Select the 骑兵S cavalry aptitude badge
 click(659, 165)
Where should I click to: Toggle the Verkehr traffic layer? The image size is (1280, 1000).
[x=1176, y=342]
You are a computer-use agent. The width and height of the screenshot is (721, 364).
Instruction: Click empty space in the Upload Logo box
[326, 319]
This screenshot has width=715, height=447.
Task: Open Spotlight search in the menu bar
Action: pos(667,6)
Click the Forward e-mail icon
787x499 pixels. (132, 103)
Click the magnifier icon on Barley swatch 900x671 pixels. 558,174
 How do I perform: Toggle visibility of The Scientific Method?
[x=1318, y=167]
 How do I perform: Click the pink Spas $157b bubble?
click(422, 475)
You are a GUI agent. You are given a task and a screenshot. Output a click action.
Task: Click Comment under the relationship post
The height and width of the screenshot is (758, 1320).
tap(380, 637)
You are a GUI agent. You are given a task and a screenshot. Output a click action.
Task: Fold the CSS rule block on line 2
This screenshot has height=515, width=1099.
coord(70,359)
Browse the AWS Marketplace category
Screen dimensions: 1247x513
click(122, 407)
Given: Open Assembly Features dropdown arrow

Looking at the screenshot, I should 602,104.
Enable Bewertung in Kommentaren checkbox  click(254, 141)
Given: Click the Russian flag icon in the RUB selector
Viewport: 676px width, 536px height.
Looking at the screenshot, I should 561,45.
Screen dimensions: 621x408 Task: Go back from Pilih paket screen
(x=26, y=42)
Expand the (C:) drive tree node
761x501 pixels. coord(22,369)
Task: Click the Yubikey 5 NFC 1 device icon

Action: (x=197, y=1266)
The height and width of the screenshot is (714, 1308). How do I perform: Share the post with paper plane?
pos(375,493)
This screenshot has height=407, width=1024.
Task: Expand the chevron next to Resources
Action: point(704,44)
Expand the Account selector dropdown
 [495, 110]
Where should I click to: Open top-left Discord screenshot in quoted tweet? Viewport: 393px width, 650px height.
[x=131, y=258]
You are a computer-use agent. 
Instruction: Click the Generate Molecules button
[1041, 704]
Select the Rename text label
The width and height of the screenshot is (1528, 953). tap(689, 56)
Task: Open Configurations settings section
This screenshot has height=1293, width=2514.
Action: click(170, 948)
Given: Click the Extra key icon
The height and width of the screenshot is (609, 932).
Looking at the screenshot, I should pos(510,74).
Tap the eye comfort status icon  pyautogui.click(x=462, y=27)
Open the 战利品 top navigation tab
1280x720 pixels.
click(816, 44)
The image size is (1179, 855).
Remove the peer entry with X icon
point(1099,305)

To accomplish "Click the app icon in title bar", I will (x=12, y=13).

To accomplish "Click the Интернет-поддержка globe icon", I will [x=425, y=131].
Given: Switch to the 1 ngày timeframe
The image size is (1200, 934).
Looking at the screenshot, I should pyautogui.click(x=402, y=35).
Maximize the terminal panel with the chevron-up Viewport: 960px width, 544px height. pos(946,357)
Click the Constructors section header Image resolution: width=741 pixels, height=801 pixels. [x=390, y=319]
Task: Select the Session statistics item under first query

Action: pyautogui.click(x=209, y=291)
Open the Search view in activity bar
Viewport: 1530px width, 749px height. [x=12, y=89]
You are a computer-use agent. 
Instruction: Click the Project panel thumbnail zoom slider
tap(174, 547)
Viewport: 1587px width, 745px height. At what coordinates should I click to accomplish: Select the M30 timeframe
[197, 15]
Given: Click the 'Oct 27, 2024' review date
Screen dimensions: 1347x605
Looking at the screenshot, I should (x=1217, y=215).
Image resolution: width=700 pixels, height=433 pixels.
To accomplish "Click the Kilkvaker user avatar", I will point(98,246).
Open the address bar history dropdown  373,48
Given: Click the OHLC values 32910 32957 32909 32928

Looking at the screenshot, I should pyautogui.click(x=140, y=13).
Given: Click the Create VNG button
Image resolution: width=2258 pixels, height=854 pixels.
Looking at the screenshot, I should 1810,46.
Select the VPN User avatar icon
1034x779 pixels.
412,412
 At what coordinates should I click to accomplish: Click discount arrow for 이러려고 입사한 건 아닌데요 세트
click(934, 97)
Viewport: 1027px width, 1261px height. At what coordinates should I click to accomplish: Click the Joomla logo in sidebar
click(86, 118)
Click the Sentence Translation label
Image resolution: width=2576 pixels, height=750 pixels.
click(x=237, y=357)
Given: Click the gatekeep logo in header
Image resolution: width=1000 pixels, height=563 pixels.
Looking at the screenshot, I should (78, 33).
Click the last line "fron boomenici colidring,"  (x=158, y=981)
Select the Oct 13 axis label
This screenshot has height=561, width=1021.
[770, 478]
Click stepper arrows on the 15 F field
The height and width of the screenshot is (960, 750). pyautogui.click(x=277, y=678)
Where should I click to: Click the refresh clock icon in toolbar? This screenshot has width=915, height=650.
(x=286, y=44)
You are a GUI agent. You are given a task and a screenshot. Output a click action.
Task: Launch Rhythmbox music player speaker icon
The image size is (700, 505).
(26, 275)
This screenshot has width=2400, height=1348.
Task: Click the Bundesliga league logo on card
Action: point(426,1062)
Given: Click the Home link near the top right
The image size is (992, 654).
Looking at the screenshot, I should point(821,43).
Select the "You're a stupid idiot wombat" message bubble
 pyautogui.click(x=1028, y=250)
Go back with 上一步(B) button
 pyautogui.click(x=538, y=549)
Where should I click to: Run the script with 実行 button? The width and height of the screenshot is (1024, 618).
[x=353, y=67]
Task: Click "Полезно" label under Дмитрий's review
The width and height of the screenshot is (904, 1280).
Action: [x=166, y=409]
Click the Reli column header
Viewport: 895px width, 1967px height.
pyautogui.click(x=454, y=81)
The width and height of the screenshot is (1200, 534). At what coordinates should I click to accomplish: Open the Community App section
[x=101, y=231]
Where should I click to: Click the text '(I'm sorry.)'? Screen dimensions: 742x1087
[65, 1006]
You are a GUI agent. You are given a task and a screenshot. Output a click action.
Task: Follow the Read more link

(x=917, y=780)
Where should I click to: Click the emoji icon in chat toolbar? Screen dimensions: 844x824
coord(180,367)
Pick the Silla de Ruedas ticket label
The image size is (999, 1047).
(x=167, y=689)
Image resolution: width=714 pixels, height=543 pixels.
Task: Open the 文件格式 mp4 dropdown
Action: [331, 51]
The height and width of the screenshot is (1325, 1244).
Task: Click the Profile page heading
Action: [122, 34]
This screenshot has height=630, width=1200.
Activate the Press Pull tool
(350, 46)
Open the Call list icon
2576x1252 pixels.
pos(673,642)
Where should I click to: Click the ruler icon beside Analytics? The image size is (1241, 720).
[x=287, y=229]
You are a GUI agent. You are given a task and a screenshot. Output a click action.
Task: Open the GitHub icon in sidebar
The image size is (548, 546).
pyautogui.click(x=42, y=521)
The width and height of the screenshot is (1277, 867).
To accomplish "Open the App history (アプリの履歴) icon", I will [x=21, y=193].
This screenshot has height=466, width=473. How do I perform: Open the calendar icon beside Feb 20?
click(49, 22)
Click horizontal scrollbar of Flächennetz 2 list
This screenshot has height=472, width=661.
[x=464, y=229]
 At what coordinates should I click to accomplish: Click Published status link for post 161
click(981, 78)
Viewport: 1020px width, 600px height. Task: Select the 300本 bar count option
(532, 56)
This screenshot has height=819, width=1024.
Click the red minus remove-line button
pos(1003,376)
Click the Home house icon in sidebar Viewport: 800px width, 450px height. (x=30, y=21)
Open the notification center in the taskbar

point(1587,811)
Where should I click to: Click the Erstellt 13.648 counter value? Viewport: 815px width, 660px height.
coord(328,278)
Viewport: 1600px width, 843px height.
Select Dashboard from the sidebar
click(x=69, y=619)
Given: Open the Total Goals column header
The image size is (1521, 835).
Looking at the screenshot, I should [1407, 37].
____
◆ EXERCISE: What the exercise asks for is the listing above, retyped in full.

◆ SOLUTION:
Select the 骑兵S cavalry aptitude badge
 click(659, 165)
Where should I click to: Toggle the Verkehr traffic layer? The image size is (1280, 1000).
[x=1176, y=342]
You are a computer-use agent. The width and height of the screenshot is (721, 364).
Instruction: Click empty space in the Upload Logo box
[326, 319]
This screenshot has width=715, height=447.
Task: Open Spotlight search in the menu bar
Action: pos(667,6)
Click the Forward e-mail icon
787x499 pixels. (132, 103)
Click the magnifier icon on Barley swatch 900x671 pixels. 558,174
 How do I perform: Toggle visibility of The Scientific Method?
[x=1318, y=167]
 How do I perform: Click the pink Spas $157b bubble?
click(422, 475)
You are a GUI agent. You are given a task and a screenshot. Output a click action.
Task: Click Comment under the relationship post
The height and width of the screenshot is (758, 1320).
tap(380, 637)
You are a GUI agent. You are given a task and a screenshot. Output a click action.
Task: Fold the CSS rule block on line 2
This screenshot has height=515, width=1099.
coord(70,359)
Browse the AWS Marketplace category
Screen dimensions: 1247x513
click(122, 407)
Given: Open Assembly Features dropdown arrow

Looking at the screenshot, I should 602,104.
Enable Bewertung in Kommentaren checkbox  click(254, 141)
Given: Click the Russian flag icon in the RUB selector
Viewport: 676px width, 536px height.
Looking at the screenshot, I should 561,45.
Screen dimensions: 621x408 Task: Go back from Pilih paket screen
(x=26, y=42)
Expand the (C:) drive tree node
761x501 pixels. coord(22,369)
Task: Click the Yubikey 5 NFC 1 device icon

Action: (x=197, y=1266)
The height and width of the screenshot is (714, 1308). How do I perform: Share the post with paper plane?
pos(375,493)
This screenshot has height=407, width=1024.
Task: Expand the chevron next to Resources
Action: point(704,44)
Expand the Account selector dropdown
 [495, 110]
Where should I click to: Open top-left Discord screenshot in quoted tweet? Viewport: 393px width, 650px height.
[x=131, y=258]
You are a computer-use agent. 
Instruction: Click the Generate Molecules button
[1041, 704]
Select the Rename text label
The width and height of the screenshot is (1528, 953). tap(689, 56)
Task: Open Configurations settings section
This screenshot has height=1293, width=2514.
Action: click(170, 948)
Given: Click the Extra key icon
The height and width of the screenshot is (609, 932).
Looking at the screenshot, I should pos(510,74).
Tap the eye comfort status icon  pyautogui.click(x=462, y=27)
Open the 战利品 top navigation tab
1280x720 pixels.
click(816, 44)
The image size is (1179, 855).
Remove the peer entry with X icon
point(1099,305)

To accomplish "Click the app icon in title bar", I will (x=12, y=13).

To accomplish "Click the Интернет-поддержка globe icon", I will [x=425, y=131].
Given: Switch to the 1 ngày timeframe
The image size is (1200, 934).
Looking at the screenshot, I should pyautogui.click(x=402, y=35).
Maximize the terminal panel with the chevron-up Viewport: 960px width, 544px height. pos(946,357)
Click the Constructors section header Image resolution: width=741 pixels, height=801 pixels. [x=390, y=319]
Task: Select the Session statistics item under first query

Action: pyautogui.click(x=209, y=291)
Open the Search view in activity bar
Viewport: 1530px width, 749px height. [x=12, y=89]
You are a computer-use agent. 
Instruction: Click the Project panel thumbnail zoom slider
tap(174, 547)
Viewport: 1587px width, 745px height. At what coordinates should I click to accomplish: Select the M30 timeframe
[197, 15]
Given: Click the 'Oct 27, 2024' review date
Screen dimensions: 1347x605
Looking at the screenshot, I should (x=1217, y=215).
Image resolution: width=700 pixels, height=433 pixels.
To accomplish "Click the Kilkvaker user avatar", I will point(98,246).
Open the address bar history dropdown  373,48
Given: Click the OHLC values 32910 32957 32909 32928

Looking at the screenshot, I should pyautogui.click(x=140, y=13).
Given: Click the Create VNG button
Image resolution: width=2258 pixels, height=854 pixels.
Looking at the screenshot, I should 1810,46.
Select the VPN User avatar icon
1034x779 pixels.
412,412
 At what coordinates should I click to accomplish: Click discount arrow for 이러려고 입사한 건 아닌데요 세트
click(934, 97)
Viewport: 1027px width, 1261px height. At what coordinates should I click to accomplish: Click the Joomla logo in sidebar
click(86, 118)
Click the Sentence Translation label
Image resolution: width=2576 pixels, height=750 pixels.
click(x=237, y=357)
Given: Click the gatekeep logo in header
Image resolution: width=1000 pixels, height=563 pixels.
Looking at the screenshot, I should (78, 33).
Click the last line "fron boomenici colidring,"  (x=158, y=981)
Select the Oct 13 axis label
This screenshot has height=561, width=1021.
[770, 478]
Click stepper arrows on the 15 F field
The height and width of the screenshot is (960, 750). pyautogui.click(x=277, y=678)
Where should I click to: Click the refresh clock icon in toolbar? This screenshot has width=915, height=650.
(x=286, y=44)
You are a GUI agent. You are given a task and a screenshot. Output a click action.
Task: Launch Rhythmbox music player speaker icon
The image size is (700, 505).
(26, 275)
This screenshot has width=2400, height=1348.
Task: Click the Bundesliga league logo on card
Action: point(426,1062)
Given: Click the Home link near the top right
The image size is (992, 654).
Looking at the screenshot, I should point(821,43).
Select the "You're a stupid idiot wombat" message bubble
 pyautogui.click(x=1028, y=250)
Go back with 上一步(B) button
 pyautogui.click(x=538, y=549)
Where should I click to: Run the script with 実行 button? The width and height of the screenshot is (1024, 618).
[x=353, y=67]
Task: Click "Полезно" label under Дмитрий's review
The width and height of the screenshot is (904, 1280).
Action: [x=166, y=409]
Click the Reli column header
Viewport: 895px width, 1967px height.
pyautogui.click(x=454, y=81)
The width and height of the screenshot is (1200, 534). At what coordinates should I click to accomplish: Open the Community App section
[x=101, y=231]
Where should I click to: Click the text '(I'm sorry.)'? Screen dimensions: 742x1087
[65, 1006]
You are a GUI agent. You are given a task and a screenshot. Output a click action.
Task: Follow the Read more link

(x=917, y=780)
Where should I click to: Click the emoji icon in chat toolbar? Screen dimensions: 844x824
coord(180,367)
Pick the Silla de Ruedas ticket label
The image size is (999, 1047).
(x=167, y=689)
Image resolution: width=714 pixels, height=543 pixels.
Task: Open the 文件格式 mp4 dropdown
Action: [331, 51]
The height and width of the screenshot is (1325, 1244).
Task: Click the Profile page heading
Action: [122, 34]
This screenshot has height=630, width=1200.
Activate the Press Pull tool
(350, 46)
Open the Call list icon
2576x1252 pixels.
pos(673,642)
Where should I click to: Click the ruler icon beside Analytics? The image size is (1241, 720).
[x=287, y=229]
You are a GUI agent. You are given a task and a screenshot. Output a click action.
Task: Open the GitHub icon in sidebar
The image size is (548, 546).
pyautogui.click(x=42, y=521)
The width and height of the screenshot is (1277, 867).
To accomplish "Open the App history (アプリの履歴) icon", I will [x=21, y=193].
This screenshot has height=466, width=473. How do I perform: Open the calendar icon beside Feb 20?
click(49, 22)
Click horizontal scrollbar of Flächennetz 2 list
This screenshot has height=472, width=661.
[x=464, y=229]
 At what coordinates should I click to accomplish: Click Published status link for post 161
click(981, 78)
Viewport: 1020px width, 600px height. Task: Select the 300本 bar count option
(532, 56)
This screenshot has height=819, width=1024.
Click the red minus remove-line button
pos(1003,376)
Click the Home house icon in sidebar Viewport: 800px width, 450px height. (x=30, y=21)
Open the notification center in the taskbar

point(1587,811)
Where should I click to: Click the Erstellt 13.648 counter value? Viewport: 815px width, 660px height.
coord(328,278)
Viewport: 1600px width, 843px height.
Select Dashboard from the sidebar
click(x=69, y=619)
Given: Open the Total Goals column header
The image size is (1521, 835).
Looking at the screenshot, I should [1407, 37].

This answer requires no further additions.